SOURCE TEXT:

Transform a single-agent design into a robust, review-validated design
by simulating a formal peer-review process using multiple constrained agents.

This skill exists to:

  • surface hidden assumptions
  • identify failure modes early
  • validate non-functional constraints
  • stress-test designs before implementation
  • prevent idea swarm chaos

This is not parallel brainstorming.
It is sequential design review with enforced roles.


Operating Model

  • One agent designs.
  • Other agents review.
  • No agent may exceed its mandate.
  • Creativity is centralized; critique is distributed.
  • Decisions are explicit and logged.

The process is gated and terminates by design.


Agent Roles (Non-Negotiable)

Each agent operates under a hard scope limit.

1️⃣ Primary Designer (Lead Agent)

Role:

  • Owns the design
  • Runs the standard brainstorming skill
  • Maintains the Decision Log

May:

  • Ask clarification questions
  • Propose designs and alternatives
  • Revise designs based on feedback

May NOT:

  • Self-approve the final design
  • Ignore reviewer objections
  • Invent requirements post-lock

2️⃣ Skeptic / Challenger Agent

Role:

  • Assume the design will fail
  • Identify weaknesses and risks

May:

  • Question assumptions
  • Identify edge cases
  • Highlight ambiguity or overconfidence
  • Flag YAGNI violations

May NOT:

  • Propose new features
  • Redesign the system
  • Offer alternative architectures

Prompting guidance:

“Assume this design fails in production. Why?”

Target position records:
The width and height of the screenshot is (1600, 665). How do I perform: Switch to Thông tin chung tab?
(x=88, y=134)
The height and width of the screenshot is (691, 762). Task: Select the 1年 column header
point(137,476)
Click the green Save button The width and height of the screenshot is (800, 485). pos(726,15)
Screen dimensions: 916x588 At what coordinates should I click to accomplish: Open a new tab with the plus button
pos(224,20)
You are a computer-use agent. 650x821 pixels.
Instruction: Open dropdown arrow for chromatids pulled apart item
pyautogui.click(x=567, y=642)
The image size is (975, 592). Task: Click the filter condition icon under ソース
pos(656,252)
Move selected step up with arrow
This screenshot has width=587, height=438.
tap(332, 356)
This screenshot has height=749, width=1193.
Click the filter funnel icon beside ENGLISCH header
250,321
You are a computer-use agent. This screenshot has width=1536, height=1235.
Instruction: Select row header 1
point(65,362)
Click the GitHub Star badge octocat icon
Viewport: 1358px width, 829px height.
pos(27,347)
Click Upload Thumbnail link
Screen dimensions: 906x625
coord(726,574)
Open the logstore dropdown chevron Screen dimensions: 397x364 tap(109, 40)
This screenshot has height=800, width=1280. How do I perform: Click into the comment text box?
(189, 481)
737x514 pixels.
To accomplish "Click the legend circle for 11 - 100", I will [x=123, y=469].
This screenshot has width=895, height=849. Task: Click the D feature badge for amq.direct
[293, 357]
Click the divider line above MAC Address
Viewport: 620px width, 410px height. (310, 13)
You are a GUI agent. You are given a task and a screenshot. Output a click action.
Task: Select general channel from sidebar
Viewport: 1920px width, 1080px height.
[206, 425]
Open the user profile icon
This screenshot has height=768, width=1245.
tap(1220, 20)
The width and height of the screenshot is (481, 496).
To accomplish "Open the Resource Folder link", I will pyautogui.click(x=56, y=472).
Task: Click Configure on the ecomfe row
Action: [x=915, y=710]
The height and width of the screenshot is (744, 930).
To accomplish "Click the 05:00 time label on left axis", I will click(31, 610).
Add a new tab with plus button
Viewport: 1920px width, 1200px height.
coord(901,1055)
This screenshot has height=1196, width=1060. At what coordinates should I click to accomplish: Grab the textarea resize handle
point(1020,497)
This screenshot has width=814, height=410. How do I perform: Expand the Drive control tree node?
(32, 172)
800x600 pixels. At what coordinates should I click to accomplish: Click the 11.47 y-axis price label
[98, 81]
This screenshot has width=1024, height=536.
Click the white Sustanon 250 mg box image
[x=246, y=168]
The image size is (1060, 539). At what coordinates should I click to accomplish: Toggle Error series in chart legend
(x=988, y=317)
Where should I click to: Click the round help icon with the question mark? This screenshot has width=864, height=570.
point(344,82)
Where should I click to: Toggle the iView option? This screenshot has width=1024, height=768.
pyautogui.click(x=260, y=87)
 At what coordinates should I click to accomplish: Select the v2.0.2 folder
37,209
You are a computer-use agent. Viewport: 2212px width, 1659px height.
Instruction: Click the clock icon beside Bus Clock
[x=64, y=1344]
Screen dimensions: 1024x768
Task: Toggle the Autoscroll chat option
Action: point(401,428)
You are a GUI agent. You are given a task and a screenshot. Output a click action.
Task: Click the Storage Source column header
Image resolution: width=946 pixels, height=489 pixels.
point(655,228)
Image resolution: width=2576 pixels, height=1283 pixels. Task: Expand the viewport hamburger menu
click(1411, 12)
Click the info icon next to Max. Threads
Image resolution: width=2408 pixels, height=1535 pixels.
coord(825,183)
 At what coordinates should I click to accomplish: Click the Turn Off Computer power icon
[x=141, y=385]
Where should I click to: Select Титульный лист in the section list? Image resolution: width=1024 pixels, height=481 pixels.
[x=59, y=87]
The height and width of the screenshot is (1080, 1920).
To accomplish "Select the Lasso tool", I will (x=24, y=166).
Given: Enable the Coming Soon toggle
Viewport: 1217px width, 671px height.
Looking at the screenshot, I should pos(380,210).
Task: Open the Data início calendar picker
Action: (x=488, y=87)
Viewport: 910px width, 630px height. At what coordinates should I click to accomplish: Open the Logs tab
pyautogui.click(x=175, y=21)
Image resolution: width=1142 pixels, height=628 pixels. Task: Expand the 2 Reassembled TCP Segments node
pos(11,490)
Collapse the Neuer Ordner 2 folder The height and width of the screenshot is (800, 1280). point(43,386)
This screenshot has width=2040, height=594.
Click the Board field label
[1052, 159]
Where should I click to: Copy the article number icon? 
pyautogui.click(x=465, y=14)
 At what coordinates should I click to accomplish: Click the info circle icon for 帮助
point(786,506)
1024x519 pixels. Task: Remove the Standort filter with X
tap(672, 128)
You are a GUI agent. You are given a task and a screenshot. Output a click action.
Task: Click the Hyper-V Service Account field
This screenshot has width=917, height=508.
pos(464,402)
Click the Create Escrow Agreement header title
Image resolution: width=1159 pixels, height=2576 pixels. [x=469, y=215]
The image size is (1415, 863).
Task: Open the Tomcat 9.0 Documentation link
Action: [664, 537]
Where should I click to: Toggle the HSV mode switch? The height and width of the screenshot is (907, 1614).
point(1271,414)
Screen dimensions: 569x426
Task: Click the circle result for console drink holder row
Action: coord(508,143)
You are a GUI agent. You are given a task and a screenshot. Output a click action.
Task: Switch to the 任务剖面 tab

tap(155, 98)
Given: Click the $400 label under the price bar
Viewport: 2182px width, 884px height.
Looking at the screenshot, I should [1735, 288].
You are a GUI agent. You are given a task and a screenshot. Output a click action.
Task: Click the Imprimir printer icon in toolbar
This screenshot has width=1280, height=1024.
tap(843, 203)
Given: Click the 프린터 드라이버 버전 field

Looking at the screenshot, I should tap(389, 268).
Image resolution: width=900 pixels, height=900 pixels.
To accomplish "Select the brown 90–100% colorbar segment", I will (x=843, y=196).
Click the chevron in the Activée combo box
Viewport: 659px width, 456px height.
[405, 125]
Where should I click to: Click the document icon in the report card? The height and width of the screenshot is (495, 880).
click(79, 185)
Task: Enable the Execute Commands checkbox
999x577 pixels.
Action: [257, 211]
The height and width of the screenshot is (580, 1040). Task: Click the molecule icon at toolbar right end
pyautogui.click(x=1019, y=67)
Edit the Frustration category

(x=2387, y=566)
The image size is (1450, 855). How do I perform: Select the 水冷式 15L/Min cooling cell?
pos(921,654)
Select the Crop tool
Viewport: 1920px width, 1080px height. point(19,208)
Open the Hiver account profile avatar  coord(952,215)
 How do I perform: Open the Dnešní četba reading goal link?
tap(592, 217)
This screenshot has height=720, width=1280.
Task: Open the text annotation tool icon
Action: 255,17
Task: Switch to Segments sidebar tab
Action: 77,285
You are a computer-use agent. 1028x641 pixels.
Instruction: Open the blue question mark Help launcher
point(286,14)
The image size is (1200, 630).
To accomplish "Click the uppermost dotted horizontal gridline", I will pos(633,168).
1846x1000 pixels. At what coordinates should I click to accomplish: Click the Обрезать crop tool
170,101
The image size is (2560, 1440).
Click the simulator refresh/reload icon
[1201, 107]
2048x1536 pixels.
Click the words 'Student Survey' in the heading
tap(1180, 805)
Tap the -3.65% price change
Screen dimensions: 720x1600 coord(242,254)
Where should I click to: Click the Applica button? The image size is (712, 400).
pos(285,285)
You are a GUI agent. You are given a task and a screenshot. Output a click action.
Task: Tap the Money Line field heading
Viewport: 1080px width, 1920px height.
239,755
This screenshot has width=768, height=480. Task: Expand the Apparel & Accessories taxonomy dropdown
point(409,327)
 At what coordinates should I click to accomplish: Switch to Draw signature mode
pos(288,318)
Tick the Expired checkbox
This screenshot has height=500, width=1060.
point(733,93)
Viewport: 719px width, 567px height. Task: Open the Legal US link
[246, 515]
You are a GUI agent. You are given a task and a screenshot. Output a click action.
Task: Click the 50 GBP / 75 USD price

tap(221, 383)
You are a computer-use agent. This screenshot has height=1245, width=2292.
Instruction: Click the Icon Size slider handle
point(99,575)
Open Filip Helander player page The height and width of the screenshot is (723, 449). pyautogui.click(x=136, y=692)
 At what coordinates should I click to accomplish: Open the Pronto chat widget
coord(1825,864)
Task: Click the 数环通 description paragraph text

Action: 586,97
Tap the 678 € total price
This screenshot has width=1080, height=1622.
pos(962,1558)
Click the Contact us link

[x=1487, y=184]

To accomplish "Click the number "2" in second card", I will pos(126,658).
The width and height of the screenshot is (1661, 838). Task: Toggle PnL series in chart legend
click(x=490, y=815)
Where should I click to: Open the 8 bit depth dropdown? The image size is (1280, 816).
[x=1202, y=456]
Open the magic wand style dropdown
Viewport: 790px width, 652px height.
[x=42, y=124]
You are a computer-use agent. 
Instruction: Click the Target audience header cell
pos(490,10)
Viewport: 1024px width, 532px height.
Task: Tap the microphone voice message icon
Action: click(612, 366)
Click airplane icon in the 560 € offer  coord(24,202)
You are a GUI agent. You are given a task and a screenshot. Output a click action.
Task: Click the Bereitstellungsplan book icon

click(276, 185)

JOB 1: Please copy the records from their first line through the line that contains "pos(224,20)", including both of those lines.
JOB 2: Write the next part of the text on multi-agent design review.
The text and the records have no connection to each other.

WRITTEN ANSWER 1:
The width and height of the screenshot is (1600, 665). How do I perform: Switch to Thông tin chung tab?
(x=88, y=134)
The height and width of the screenshot is (691, 762). Task: Select the 1年 column header
point(137,476)
Click the green Save button The width and height of the screenshot is (800, 485). pos(726,15)
Screen dimensions: 916x588 At what coordinates should I click to accomplish: Open a new tab with the plus button
pos(224,20)

WRITTEN ANSWER 2:
3️⃣ Constraint Guardian Agent

Role:

  • Enforce non-functional and real-world constraints

Focus areas:

  • performance
  • scalability
  • reliability
  • security & privacy
  • maintainability
  • operational cost

May:

  • Reject designs that violate constraints
  • Request clarification of limits

May NOT:

  • Debate product goals
  • Suggest feature changes
  • Optimize beyond stated requirements

4️⃣ User Advocate Agent

Role:

  • Represent the end user

Focus areas:

  • cognitive load
  • usability
  • clarity of flows
  • error handling from user perspective
  • mismatch between intent and experience

May:

  • Identify confusing or misleading aspects
  • Flag poor defaults or unclear behavior

May NOT:

  • Redesign architecture
  • Add features
  • Override stated user goals

5️⃣ Integrator / Arbiter Agent

Role:

  • Resolve conflicts
  • Finalize decisions
  • Enforce exit criteria

May:

  • Accept or reject objections
  • Require design revisions
  • Declare the design complete

May NOT:

  • Invent new ideas
  • Add requirements
  • Reopen locked decisions without cause

The Process

Phase 1 — Single-Agent Design

  1. Primary Designer runs the standard brainstorming skill
  2. Understanding Lock is completed and confirmed
  3. Initial design is produced
  4. Decision Log is started

No other agents participate yet.


Phase 2 — Structured Review Loop

Agents are invoked one at a time, in the following order:

  1. Skeptic / Challenger
  2. Constraint Guardian
  3. User Advocate

For each reviewer:

  • Feedback must be explicit and scoped
  • Objections must reference assumptions or decisions
  • No new features may be introduced

Primary Designer must:

  • Respond to each objection
  • Revise the design if required
  • Update the Decision Log

Phase 3 — Integration & Arbitration

The Integrator / Arbiter reviews:

  • the final design
  • the Decision Log
  • unresolved objections

The Arbiter must explicitly decide:

  • which objections are accepted
  • which are rejected (with rationale)

Decision Log (Mandatory Artifact)

The Decision Log must record:

  • Decision made
  • Alternatives considered
  • Objections raised
  • Resolution and rationale

No design is considered valid without a completed log.


Exit Criteria (Hard Stop)

You may exit multi-agent brainstorming only when all are true:

  • Understanding Lock was completed
  • All reviewer agents have been invoked
  • All objections are resolved or explicitly rejected
  • Decision Log is complete
  • Arbiter has declared the design acceptable

If any criterion is unmet:

  • Continue review
  • Do NOT proceed to implementation
    If this skill was invoked by a routing or orchestration layer, you MUST report the final disposition explicitly as one of: APPROVED, REVISE, or REJECT, with a brief rationale.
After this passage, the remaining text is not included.